The skeletons of our flying friends fascinate. Birds have a smaller total number of bones than mammals or reptiles. Often found on beaches, and in fields, yards, and woodlands, bones are one of the top items presented to us at Felix Neck for information and identification. A frequently-shared mystery bird bone is the synsacrum, almost always with the mistaken belief that it is a skull. 

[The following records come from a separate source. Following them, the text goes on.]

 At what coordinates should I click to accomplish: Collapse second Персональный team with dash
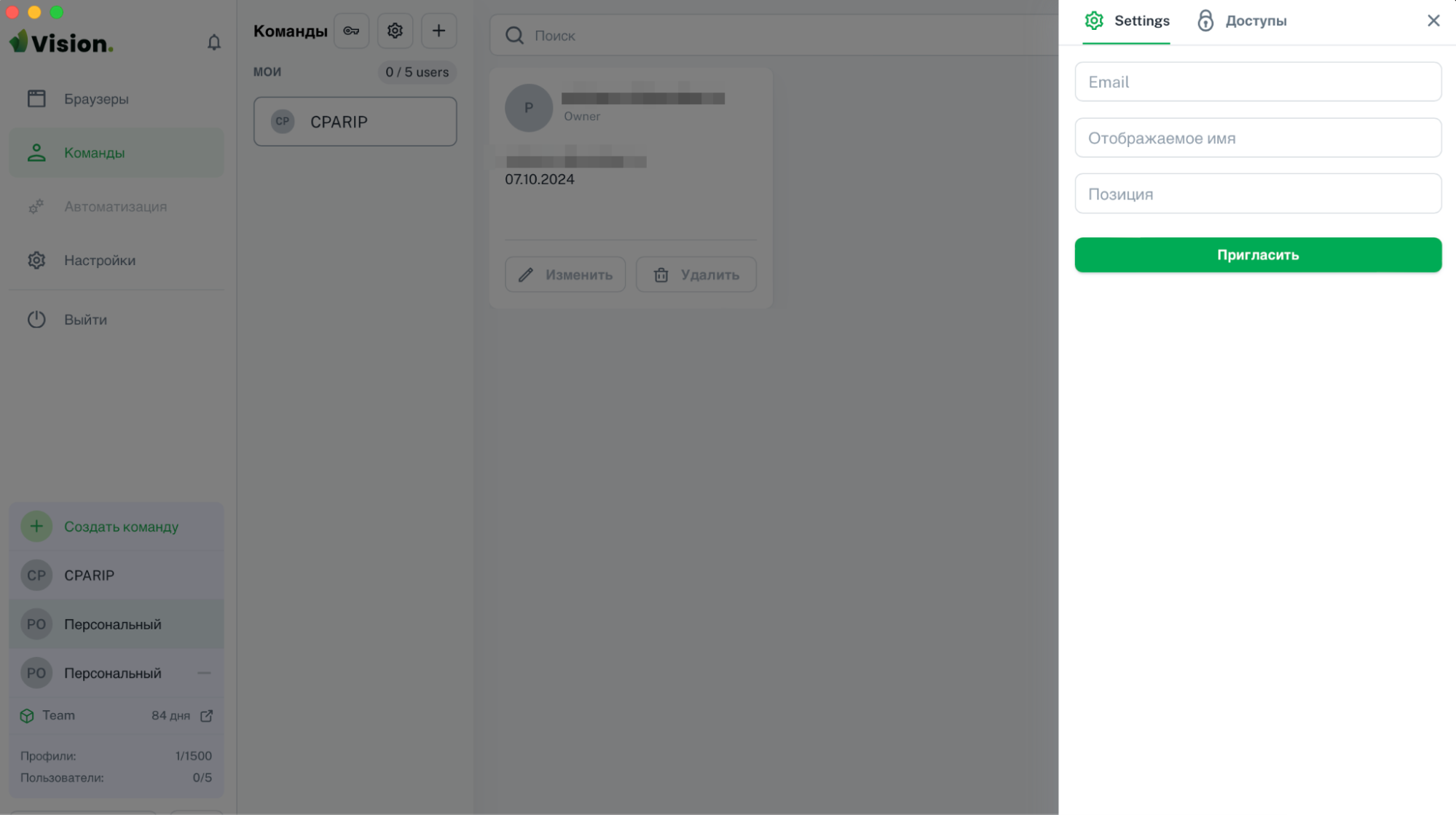[x=204, y=673]

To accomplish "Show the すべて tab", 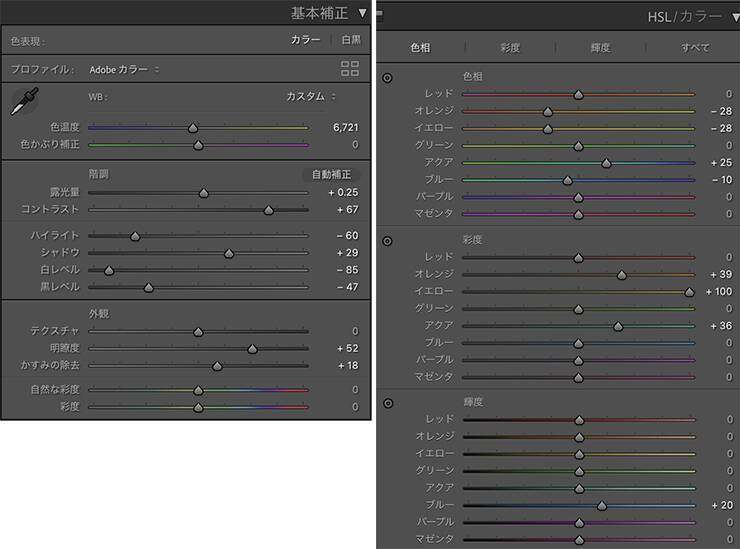I will [x=695, y=47].
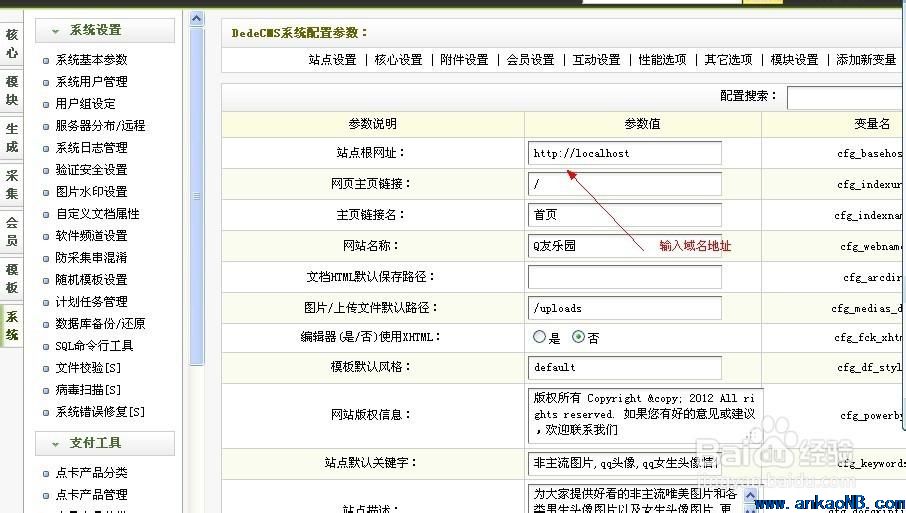Click the 网站名称 text field
This screenshot has height=513, width=906.
[625, 245]
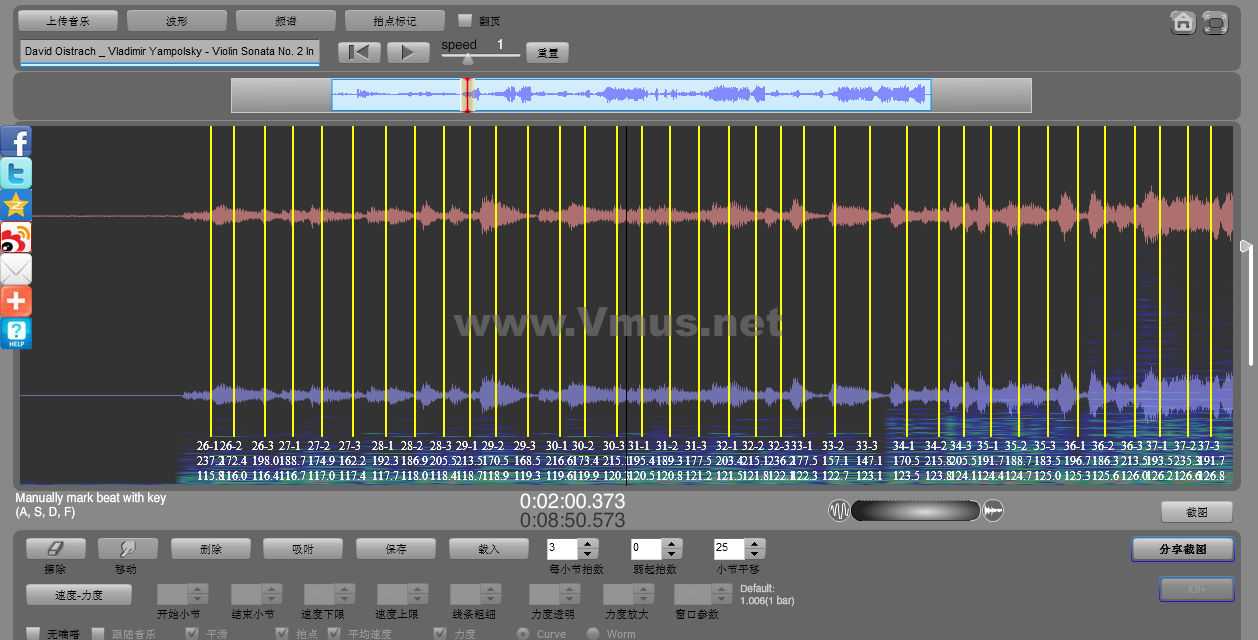This screenshot has width=1258, height=640.
Task: Share via the Facebook sidebar icon
Action: click(16, 142)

The synsacrum is part of a bird’s other side, the backside. Those posterior bones include the synsacrum, along with the pelvic girdle (ischium, ilium and pubis), caudal vertebrate and pygostyle (tail bone). These bones, like some other bird bone structures (including the skull and collarbone), are fused. The fused bones of the pelvic girdle reduce weight and provide stiffness, support, and strength for the muscles, feathers and leg sinews needed for take-off and flight. 

On the flip side, the chest of the bird contains its pectoral girdle, which includes a keeled sternum or breastbone, clavicle, coracoid and scapula. Within the clavicle is the furcula, more affectionately known as the wishbone. 

The bird’s ribs each have bony flaps, called uncinate processes, that stiffen the ribcage enough to handle the crush and pressure of flight. Interestingly, birds that do not fly, such as ostriches, have a sternum without a keel.  

A bone of contention comes when we learn that many of a bird’s bones are hollow. The obvious conclusion that the hollow bones make birds lighter for flight is not accurate. In fact, the hollow bones must be denser for strength and to avoid breakage, containing crisscrossing trusses for these purposes. Due to their density, bird bones don’t weigh less than the bones of mammals of the same size—the skeletons of a bird and a mouse of the same mass, for example, have the same weight. In some cases, the bird bones weigh more.

However, bear in mind that the skeleton of a bird still usually weighs less than the weight of all of its plumage. Those bones are really light as a feather!   

The bird bones’ hollow nature serves another purpose: oxygenation. With their high metabolic rate, birds need more oxygen to power their active lifestyle. Known as pneumatic structures, hollow bones (some with air sacs tucked in) are an extension of the bird’s respiratory system, serving as an annex of the lungs for increased oxygenation. Birds can take in oxygen with each inhale and exhale.   

There are specializations within species for the incidence and prevalence of hollow bones: flightless penguins have solid bones and diving birds have few hollow bones, while soaring birds have more. Another ancient creature, extinct reptiles called pterosaurs, shared the hollow bone and the pneumatic respiratory system trick that today’s birds do. 

Birds’ digits are different, too. Birds won’t work their fingers to the bone, since they have sacrificed dexterity in favor of flight function. To make up for the lack of agility in their forelimbs, birds use their beaks for preening; and, thanks to flexible necks, they can reach almost everywhere on their bodies. A bird’s neck contains from 13 to 25 vertebrae, allowing them to turn their heads for sight and grooming. Contrast that to our seven, and we could easily envy birds for almost having eyes in the back of their head due to their capacity for extreme neck rotation. An owl looking at us when we are directly behind it is a wonder one never forgets.

The adaptations of bird anatomy to the rigors of flight are works of both art and nature: They prove that a bare-bones approach really does work well. 

Suzan Bellincampi is director of the Felix Neck Wildlife Sanctuary in Edgartown, and author of Martha’s Vineyard: A Field Guide to Island Nature and The Nature of Martha’s Vineyard.